Plus, the two steps that are required for mobile banking verification will still be applicable for buyers who do go through the long-winded card payment process. Because Strong Customer Authentication came into effect on 14th March for ecommerce transactions, customers still have to authenticate the payment after entering the details and confirming the purchase. In short, after all of the cumbersome details, customers end up where those using open banking began.

Open banking offers 95% savings for businesses

Finally, we come to the crux of the matter and one of the most salient points in the recent joint statement.

HM Treasury, the Competition and Markets Authority, the Financial Conduct Authority and the Payment Systems Regulator are all in agreement that open banking is “a cost-effective alternative to using card networks” - a statement we welcome warmly. It draws attention to what too few retailers are aware of: card payment services are taking a huge and unnecessary chunk of their revenue.

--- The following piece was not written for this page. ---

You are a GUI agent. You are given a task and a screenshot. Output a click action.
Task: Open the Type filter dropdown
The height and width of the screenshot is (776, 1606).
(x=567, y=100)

What’s next for open banking?

As a faster, easier, more secure and far cheaper alternative to card payments, it seems likely that debit cards will join VHS tapes and cheque books in the collection of nostalgic but obsolete relics. Better for consumers and retailers alike, it’s one of the clearest win-wins we can think of.

That being said, to maximise widespread adoption, friction needs to be reduced in the commercial onboarding process. That means that KYC/AML regulation needs to be proportionate to the associated risk. Likewise, document checking and validation should be no more onerous for an organisation wishing to use open banking payments than if they were to accept card payments from providers such as Braintree, Stripe and Worldpay.

If HM Treasury, the Competition and Markets Authority, the Financial Conduct Authority and the Payment Systems Regulator are to keep their pledge to “maintain the UK’s leadership in the field and sustain this momentum” and to see even greater successes in UK open banking, onboarding processes need to be streamlined just as the payments services themselves streamline transactions.

Open banking will supercharge the third sector

The benefits of open banking stretch far beyond the commercial world; it’s leaving an indelible mark on the world of charitable fundraising already.

As we touched on, open banking payments have allowed the Wonderful Organisation to provide fee-free donations for charities, saving them much-needed funds that would otherwise be squandered on paying card fees.

Prior to the introduction of open banking, the Wonderful Organisation had operated its same fee-free model for charities thanks to generous corporate sponsorship from the Co-operative Bank.

But costly card processing fees rapidly ate up the sponsorship funds and created a success paradox for the fundraising platform. As more charities benefited from fee-free donations, and more fundraisers chose to guarantee every penny they raised reached its intended cause, the cost for the Bank soared ever-higher.

Now that those transaction fees are practically eliminated, there’s no ceiling on the fundraising platform’s success. Thousands of pounds are saved for UK charities every month, meaning more vital work is being done in areas from cancer prevention to forest conservation.

There’s no doubt that the age of open banking is here, and we applaud the commitment that HM Treasury, the Competition and Markets Authority, the Financial Conduct Authority and the Payment Systems Regulator have made to bolster its expansion and adoption. It brings with it limitless possibilities for infinite good, unbound success and a true payments revolution.